EXERCISE OBJECTIVE
Each record should be given back exactly, with none missing.

[[ PROVIDED RECORDS open ]]

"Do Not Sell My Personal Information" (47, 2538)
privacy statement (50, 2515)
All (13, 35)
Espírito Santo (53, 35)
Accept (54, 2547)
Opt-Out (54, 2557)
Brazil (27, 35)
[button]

[[ PROVIDED RECORDS closed ]]

ANSWER TO THE PROBLEM
"Do Not Sell My Personal Information" (47, 2538)
privacy statement (50, 2515)
All (13, 35)
Espírito Santo (53, 35)
Accept (54, 2547)
Opt-Out (54, 2557)
Brazil (27, 35)
[button]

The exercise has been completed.